Stopping at the line that holds "Given: Download the Federation Metadata XML", repeat the lines below exactly, starting from the very first and including that final line.

[[ Entries shown open ]]

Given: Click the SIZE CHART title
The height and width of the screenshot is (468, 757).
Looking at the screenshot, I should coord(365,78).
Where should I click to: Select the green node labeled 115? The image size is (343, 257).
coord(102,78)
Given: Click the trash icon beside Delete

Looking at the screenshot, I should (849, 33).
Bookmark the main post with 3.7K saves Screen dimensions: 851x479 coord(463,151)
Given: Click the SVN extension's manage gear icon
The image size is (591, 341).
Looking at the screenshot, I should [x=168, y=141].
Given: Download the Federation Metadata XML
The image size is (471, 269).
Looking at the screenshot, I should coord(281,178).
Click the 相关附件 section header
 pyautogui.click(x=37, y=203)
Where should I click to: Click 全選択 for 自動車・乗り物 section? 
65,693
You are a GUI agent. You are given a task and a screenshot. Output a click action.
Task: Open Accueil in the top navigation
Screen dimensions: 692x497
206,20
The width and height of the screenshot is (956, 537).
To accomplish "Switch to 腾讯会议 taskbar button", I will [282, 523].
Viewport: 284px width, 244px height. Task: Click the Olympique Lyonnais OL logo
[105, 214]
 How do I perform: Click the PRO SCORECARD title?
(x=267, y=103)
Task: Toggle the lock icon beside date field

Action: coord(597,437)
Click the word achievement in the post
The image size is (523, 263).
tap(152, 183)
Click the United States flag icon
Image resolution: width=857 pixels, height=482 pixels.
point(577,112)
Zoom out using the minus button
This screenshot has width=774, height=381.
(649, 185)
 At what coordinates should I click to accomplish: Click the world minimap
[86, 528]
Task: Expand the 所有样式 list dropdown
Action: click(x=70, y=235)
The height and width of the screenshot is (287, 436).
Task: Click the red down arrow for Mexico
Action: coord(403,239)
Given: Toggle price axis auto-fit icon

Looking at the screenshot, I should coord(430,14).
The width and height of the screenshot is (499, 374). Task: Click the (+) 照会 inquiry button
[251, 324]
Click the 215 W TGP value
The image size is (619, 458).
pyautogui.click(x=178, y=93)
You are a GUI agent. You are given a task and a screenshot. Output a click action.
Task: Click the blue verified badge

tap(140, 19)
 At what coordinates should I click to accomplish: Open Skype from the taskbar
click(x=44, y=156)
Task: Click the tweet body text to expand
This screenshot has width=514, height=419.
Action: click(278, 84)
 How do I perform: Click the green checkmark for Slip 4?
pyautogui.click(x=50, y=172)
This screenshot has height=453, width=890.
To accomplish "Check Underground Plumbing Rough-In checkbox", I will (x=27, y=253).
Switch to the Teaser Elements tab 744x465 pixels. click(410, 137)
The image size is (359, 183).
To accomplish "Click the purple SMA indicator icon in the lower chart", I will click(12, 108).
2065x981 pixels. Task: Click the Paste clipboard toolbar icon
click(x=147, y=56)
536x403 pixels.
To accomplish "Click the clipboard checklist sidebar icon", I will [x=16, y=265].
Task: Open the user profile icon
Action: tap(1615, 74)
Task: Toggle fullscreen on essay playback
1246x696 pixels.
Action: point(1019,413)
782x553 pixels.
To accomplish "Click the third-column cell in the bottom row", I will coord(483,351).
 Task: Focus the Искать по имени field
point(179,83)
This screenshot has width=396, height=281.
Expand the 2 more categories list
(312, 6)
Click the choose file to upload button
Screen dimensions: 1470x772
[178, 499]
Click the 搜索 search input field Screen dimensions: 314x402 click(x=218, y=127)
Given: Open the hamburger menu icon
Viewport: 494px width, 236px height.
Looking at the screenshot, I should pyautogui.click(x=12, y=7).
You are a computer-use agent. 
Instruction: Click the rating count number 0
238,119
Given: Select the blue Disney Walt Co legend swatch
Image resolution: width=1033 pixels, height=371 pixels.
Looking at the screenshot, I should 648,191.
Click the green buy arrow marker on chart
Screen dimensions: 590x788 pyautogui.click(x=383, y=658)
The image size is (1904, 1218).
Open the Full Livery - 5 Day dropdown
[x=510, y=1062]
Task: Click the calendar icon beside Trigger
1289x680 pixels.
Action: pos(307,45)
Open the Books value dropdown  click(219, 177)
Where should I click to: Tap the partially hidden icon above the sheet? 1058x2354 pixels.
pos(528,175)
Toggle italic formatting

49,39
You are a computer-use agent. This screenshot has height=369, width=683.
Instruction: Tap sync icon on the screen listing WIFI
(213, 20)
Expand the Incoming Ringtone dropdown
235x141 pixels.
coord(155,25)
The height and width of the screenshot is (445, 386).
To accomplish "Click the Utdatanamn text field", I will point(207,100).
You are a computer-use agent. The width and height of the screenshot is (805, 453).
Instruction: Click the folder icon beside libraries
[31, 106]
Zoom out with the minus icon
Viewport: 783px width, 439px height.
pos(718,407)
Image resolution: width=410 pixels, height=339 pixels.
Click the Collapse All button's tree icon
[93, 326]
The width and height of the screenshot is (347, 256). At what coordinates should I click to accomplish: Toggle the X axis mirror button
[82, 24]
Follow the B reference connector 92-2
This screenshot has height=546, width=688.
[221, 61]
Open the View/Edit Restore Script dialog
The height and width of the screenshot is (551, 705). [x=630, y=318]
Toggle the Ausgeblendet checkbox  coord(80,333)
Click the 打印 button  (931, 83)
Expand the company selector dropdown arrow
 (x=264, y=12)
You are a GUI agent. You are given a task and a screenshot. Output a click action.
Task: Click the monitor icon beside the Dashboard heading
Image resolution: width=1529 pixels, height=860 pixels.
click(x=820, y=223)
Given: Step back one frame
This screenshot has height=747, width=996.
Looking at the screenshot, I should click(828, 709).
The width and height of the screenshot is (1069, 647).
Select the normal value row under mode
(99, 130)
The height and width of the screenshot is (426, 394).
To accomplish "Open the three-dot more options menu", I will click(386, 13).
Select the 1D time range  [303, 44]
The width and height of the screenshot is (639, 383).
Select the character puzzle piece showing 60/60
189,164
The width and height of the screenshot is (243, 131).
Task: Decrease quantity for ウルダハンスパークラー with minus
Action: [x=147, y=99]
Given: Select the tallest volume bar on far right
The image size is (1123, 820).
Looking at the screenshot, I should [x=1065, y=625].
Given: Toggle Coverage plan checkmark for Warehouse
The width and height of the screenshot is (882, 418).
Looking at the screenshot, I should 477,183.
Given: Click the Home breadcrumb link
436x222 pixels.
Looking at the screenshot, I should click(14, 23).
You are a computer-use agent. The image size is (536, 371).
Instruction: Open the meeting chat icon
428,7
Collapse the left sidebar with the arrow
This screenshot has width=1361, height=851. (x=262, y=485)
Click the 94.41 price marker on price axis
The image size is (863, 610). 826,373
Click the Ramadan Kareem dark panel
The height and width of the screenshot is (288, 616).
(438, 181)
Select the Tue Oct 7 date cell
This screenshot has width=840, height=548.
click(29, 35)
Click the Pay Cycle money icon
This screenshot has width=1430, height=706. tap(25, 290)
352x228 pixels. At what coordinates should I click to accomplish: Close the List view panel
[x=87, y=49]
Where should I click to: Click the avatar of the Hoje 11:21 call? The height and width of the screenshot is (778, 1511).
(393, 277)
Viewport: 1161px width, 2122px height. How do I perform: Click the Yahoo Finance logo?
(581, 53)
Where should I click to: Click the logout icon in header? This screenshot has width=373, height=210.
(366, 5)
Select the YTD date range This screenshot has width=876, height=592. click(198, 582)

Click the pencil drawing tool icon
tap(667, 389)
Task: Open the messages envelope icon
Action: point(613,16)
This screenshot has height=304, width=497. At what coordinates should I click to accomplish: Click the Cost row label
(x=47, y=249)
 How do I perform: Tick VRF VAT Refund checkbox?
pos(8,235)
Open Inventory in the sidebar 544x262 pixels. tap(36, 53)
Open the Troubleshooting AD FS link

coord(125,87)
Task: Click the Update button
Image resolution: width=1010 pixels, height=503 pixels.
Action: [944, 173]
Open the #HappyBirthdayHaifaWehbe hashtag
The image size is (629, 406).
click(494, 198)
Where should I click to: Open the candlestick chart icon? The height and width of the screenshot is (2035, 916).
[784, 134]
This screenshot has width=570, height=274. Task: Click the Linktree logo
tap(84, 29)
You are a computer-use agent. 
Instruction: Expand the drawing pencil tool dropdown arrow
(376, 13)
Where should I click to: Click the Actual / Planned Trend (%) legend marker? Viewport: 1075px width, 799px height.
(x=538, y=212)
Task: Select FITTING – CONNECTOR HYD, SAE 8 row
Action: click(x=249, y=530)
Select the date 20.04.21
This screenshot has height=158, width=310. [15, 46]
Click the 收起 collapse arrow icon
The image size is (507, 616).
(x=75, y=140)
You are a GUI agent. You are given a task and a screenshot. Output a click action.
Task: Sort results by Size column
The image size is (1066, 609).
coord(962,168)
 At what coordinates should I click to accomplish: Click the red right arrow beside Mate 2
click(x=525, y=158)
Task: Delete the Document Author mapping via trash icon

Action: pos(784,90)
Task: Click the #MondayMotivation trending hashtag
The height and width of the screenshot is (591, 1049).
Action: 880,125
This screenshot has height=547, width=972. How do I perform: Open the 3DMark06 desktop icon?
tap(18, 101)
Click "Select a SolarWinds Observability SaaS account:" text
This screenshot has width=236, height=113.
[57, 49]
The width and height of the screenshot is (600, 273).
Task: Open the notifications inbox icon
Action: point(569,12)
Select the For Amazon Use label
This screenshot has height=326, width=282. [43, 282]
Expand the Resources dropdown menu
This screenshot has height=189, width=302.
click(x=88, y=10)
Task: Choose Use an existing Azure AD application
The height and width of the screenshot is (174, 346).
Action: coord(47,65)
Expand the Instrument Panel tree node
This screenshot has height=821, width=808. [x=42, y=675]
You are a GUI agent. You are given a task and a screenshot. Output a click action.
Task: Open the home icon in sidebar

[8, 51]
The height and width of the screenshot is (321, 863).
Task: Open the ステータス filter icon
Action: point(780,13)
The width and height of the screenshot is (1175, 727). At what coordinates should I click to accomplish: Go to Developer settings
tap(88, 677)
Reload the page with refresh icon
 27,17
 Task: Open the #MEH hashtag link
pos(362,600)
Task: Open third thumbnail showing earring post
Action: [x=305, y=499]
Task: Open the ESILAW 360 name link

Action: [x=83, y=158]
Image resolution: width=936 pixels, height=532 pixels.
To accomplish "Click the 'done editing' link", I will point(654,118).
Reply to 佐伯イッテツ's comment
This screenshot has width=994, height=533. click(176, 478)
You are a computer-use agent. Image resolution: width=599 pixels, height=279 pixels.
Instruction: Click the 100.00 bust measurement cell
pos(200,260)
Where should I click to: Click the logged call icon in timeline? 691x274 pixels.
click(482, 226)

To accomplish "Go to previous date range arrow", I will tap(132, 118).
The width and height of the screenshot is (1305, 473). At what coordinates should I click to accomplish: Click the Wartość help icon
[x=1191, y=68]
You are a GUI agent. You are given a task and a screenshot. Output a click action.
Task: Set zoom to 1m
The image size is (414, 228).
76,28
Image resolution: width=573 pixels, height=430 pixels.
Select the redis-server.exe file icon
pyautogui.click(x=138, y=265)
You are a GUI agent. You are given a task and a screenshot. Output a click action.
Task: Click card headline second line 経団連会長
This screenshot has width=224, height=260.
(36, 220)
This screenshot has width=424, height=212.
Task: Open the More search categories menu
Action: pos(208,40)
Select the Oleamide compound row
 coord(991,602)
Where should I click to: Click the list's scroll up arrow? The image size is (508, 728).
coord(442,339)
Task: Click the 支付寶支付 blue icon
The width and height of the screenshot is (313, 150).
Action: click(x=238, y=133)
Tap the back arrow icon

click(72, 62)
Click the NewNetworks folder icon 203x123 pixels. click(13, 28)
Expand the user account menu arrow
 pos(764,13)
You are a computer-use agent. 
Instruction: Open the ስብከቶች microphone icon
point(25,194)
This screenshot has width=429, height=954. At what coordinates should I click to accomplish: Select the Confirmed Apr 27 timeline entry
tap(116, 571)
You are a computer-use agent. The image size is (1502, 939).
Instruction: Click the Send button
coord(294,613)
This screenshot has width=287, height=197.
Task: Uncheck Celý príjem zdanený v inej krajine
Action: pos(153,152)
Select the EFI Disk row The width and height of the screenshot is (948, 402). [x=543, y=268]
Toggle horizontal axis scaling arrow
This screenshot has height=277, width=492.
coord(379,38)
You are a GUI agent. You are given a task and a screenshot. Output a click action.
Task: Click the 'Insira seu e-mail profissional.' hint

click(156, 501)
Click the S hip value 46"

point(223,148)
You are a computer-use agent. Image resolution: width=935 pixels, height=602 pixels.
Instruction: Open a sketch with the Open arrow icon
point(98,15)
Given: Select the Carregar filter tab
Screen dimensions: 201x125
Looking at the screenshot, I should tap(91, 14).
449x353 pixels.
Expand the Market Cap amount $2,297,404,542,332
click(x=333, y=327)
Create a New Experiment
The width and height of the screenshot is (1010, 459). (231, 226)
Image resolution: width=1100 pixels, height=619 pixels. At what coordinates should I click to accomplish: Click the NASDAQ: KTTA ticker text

[[ Entries shown closed ]]

== Response area ==
Given: Click the SIZE CHART title
The height and width of the screenshot is (468, 757).
Looking at the screenshot, I should coord(365,78).
Where should I click to: Select the green node labeled 115? The image size is (343, 257).
coord(102,78)
Given: Click the trash icon beside Delete

Looking at the screenshot, I should (849, 33).
Bookmark the main post with 3.7K saves Screen dimensions: 851x479 coord(463,151)
Given: Click the SVN extension's manage gear icon
The image size is (591, 341).
Looking at the screenshot, I should [x=168, y=141].
Given: Download the Federation Metadata XML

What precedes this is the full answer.